**Given data**
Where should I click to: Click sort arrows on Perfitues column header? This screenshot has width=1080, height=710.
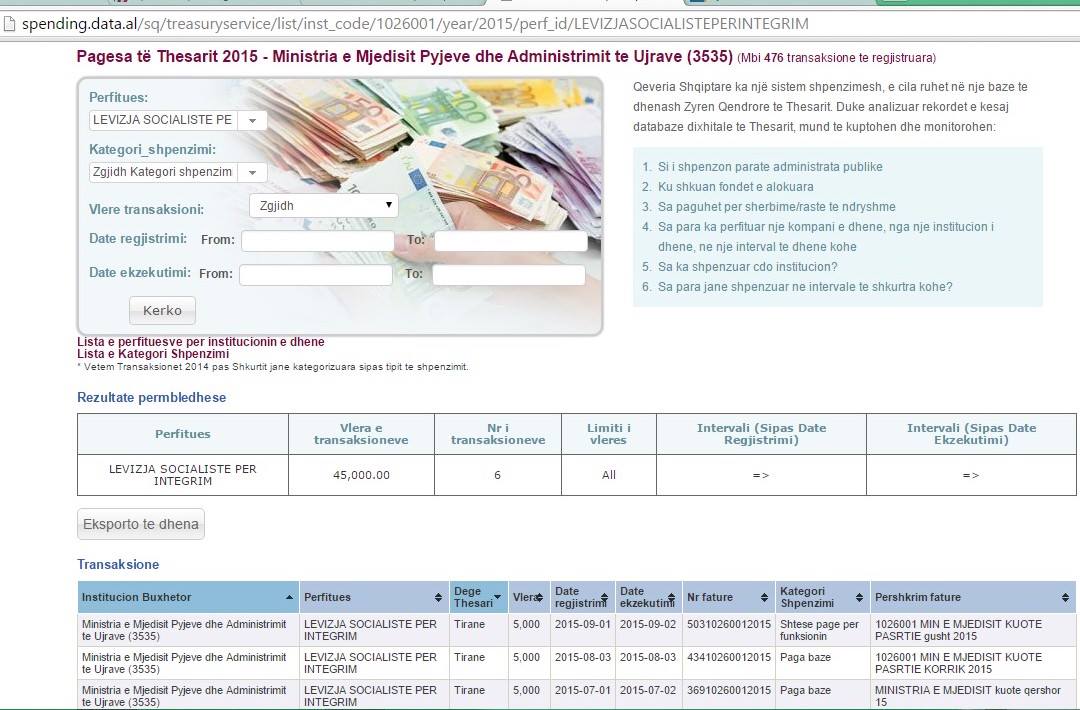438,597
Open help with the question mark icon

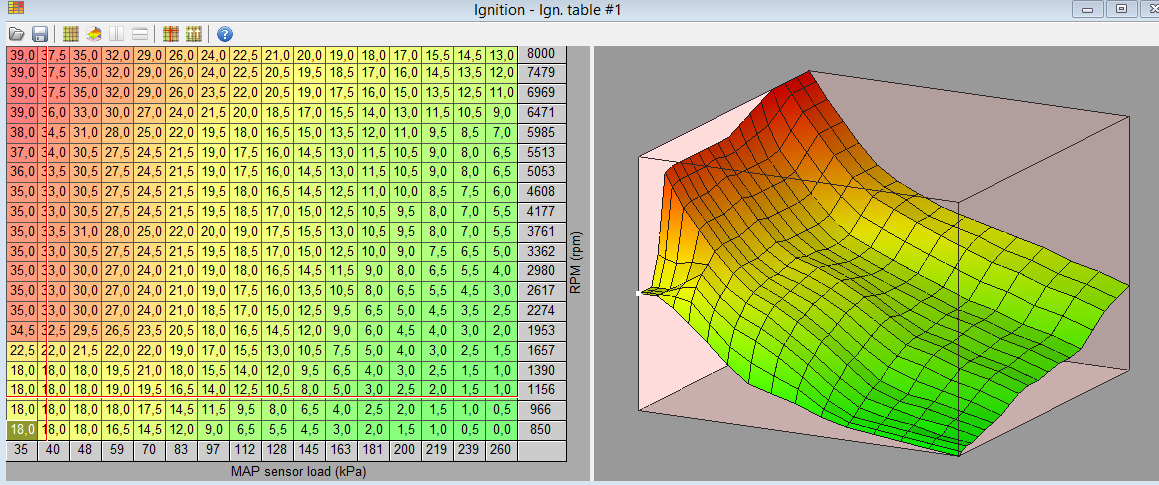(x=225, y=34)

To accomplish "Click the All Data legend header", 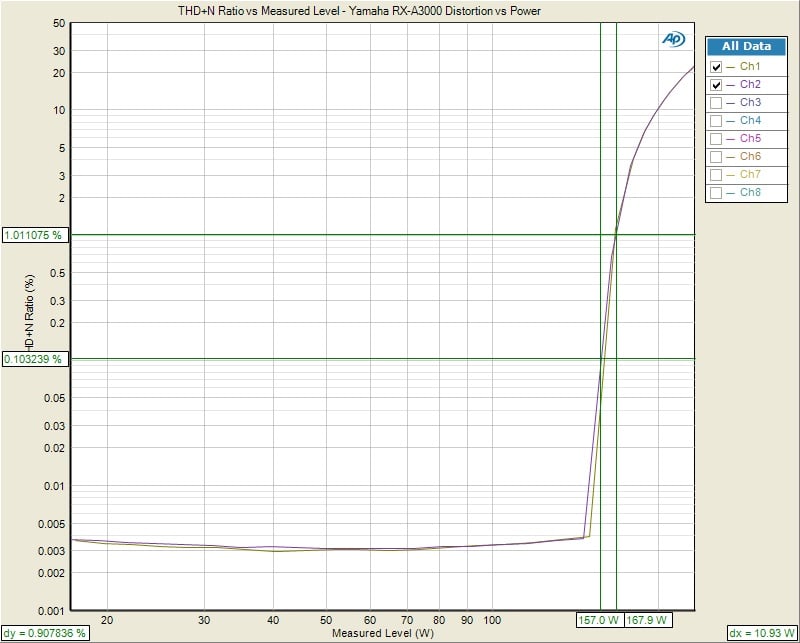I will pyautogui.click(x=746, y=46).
...
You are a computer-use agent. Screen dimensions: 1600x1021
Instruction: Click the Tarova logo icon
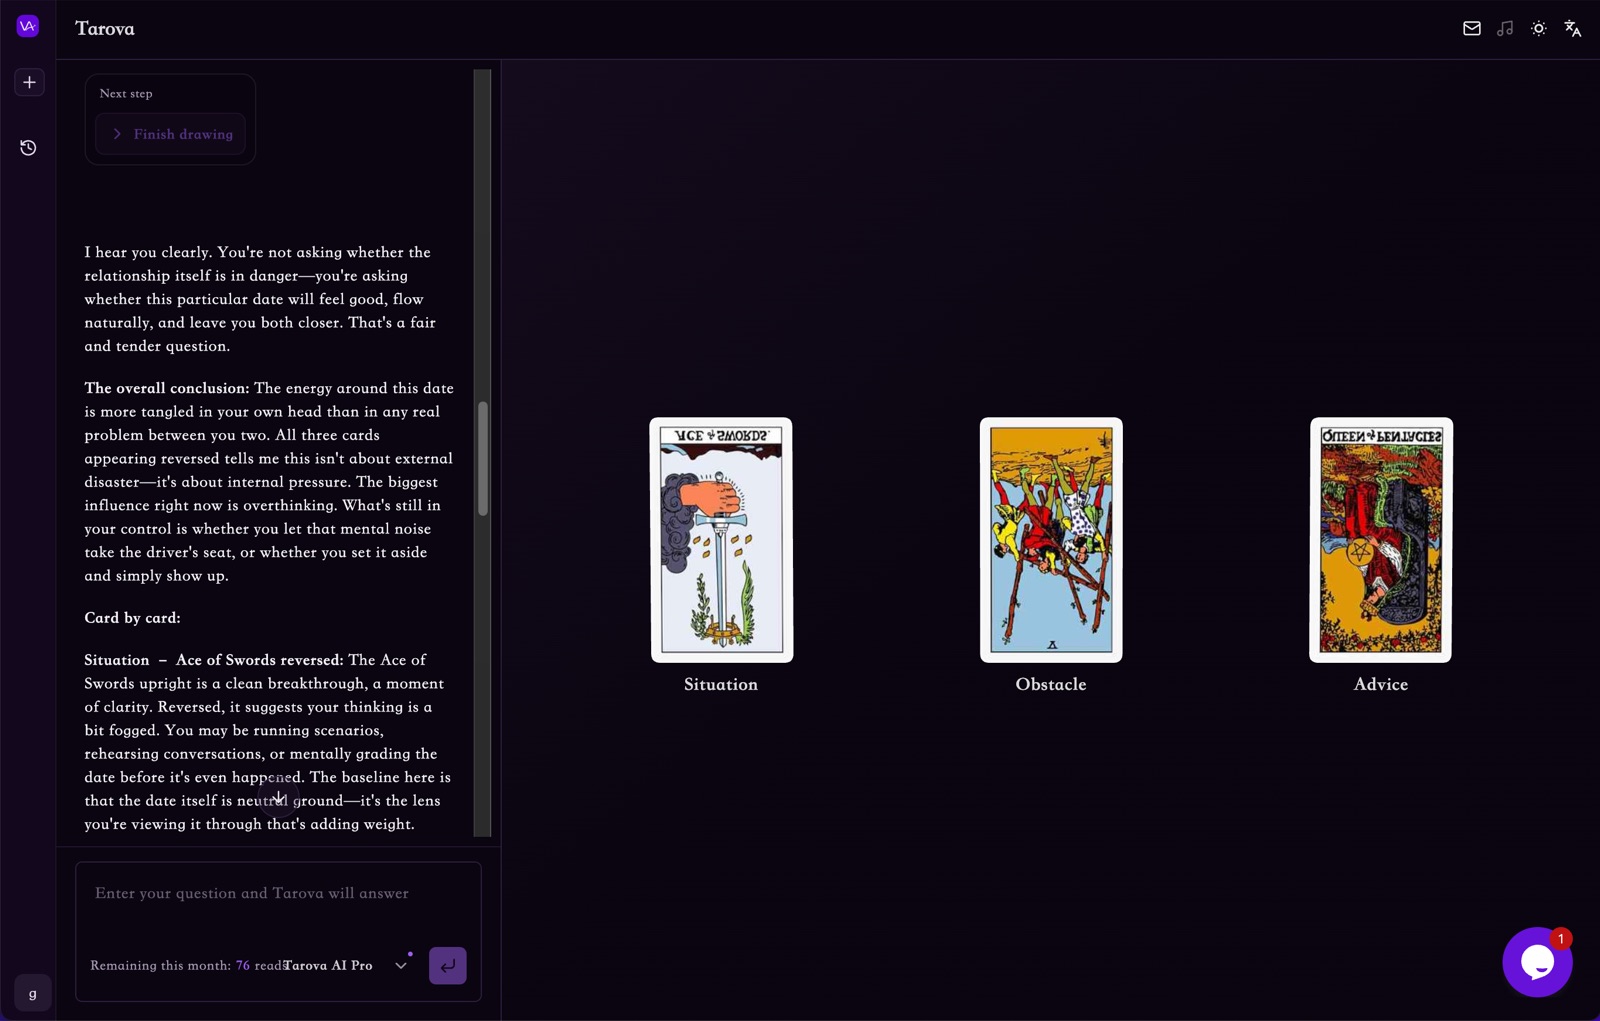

**What is expected**
In your answer, include only the lines above starting at the line that holds "You are a computer-use" and ending at the line that holds "Instruction: Click the Tarova logo icon", copied exactly.

**Your solution**
You are a computer-use agent. Screen dimensions: 1600x1021
Instruction: Click the Tarova logo icon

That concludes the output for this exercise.